All das klärt der Rechtsstaat - auch wenn er dies manchmal zu unzureichend schafft. Aber dafür sind wir ganz weit entfernt von den Beschränkungen der Freiheit in vielen anderen Ländern, wo man nur ein flasches Wort zu sagen braucht, um wehrlos staatlicher Willkür ausgesetzt zu sein. Wie in China, wie in Russland, wie in der Türkei oder im Iran, um nur einige Beispiel zu nennen.
Hier darf man selbst in Bayern beim Starkbieranstrich auf dem Nockerberg beißende Kritik an der Bayrischen Staatsregierung und am Ministerpräsidenten üben, ohne in tiefen Kerkern zu verschwinden. Und die Betroffenen müssen dazu noch lächeln, weil es im Fernsehen übertragen wird.
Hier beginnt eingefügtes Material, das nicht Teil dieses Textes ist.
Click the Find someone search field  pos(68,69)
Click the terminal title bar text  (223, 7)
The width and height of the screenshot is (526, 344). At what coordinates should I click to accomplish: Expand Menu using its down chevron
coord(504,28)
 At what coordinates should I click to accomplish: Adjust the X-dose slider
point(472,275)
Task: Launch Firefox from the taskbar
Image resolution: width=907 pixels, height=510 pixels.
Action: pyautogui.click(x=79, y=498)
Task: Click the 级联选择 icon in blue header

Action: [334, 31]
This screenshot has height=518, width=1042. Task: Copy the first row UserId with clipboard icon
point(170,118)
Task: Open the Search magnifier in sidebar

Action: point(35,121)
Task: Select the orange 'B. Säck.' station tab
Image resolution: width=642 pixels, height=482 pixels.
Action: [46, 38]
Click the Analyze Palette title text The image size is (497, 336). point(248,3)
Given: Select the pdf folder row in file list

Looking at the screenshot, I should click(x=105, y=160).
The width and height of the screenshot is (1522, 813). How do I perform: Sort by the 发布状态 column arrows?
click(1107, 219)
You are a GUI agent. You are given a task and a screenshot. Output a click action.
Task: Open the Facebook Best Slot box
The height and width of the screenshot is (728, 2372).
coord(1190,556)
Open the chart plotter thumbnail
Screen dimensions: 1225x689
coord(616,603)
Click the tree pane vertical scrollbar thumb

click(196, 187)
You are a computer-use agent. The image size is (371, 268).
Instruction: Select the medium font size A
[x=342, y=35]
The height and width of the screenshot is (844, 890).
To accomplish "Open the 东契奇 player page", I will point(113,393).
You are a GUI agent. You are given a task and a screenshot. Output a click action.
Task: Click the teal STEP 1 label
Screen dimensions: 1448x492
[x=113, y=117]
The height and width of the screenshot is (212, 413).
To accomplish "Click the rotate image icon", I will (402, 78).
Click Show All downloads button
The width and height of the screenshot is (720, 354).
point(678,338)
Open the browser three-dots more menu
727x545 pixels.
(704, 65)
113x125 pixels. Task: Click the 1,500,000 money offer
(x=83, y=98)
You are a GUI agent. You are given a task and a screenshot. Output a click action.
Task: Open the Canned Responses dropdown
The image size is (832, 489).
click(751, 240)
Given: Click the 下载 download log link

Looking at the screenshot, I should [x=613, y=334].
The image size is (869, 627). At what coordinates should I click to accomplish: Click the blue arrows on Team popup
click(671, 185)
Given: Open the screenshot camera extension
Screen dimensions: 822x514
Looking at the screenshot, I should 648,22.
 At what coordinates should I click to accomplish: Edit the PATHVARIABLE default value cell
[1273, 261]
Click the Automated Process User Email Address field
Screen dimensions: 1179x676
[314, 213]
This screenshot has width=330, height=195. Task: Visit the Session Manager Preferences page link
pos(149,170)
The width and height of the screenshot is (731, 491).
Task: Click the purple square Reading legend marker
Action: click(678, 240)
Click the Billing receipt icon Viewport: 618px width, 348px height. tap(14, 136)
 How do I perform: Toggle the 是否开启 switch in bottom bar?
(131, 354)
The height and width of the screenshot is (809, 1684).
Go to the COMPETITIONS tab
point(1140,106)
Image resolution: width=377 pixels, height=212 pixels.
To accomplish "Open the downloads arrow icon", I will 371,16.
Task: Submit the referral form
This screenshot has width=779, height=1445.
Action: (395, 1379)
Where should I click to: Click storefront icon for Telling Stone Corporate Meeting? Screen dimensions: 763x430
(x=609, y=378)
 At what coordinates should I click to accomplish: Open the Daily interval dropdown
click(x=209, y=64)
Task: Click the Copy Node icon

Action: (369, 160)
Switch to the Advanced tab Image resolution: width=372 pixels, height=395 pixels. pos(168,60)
Fazit: Es ist nicht alles Gold, was glänzt, und es gibt Vieles bei uns, was nicht perfekt läuft. Die Bedrohungen und Belastungen für Staat und Gesellschaft nehmen ebenso zu, wie die Anforderungen an beide. Gefahren drohen, von außen, von innen und durch den Klimawandel. Versäumnisse in der Vergangeheit treten deutlich zutage und wollen alle möglichst sofort behoben werden. Ich nenne nur: Innere und äußere Sicherheit, Digitalisierung, Infrastruktur von Gebäuden und Verkehrswegen, Umweltschutz usw.
Aber: Demokratie heißt kämpfen um Einigkeit, kämpfen um Recht und kämpfen um Freiheit. Es geht um Schutz für Verfolgte, um Rechte von Minderheiten aber auch den Schutz des Staates vor Übergriffen jedweder Art und Weise.
Ich sage trotz aller Missstände: was für ein Glück haben wir, dass wir in Deutschland, in Schleswig-Holstein, in Neustadt in Holstein leben.
Wer anderer Meinung ist, kann gern gehen, wohin er möchte und hier seinen Platz frei machen für jemanden, der das zu schätzen weiß.
Deshalb singen wir jetzt unsere schöne Hymne und ich wünsche uns ein fröhliches Schützenfest."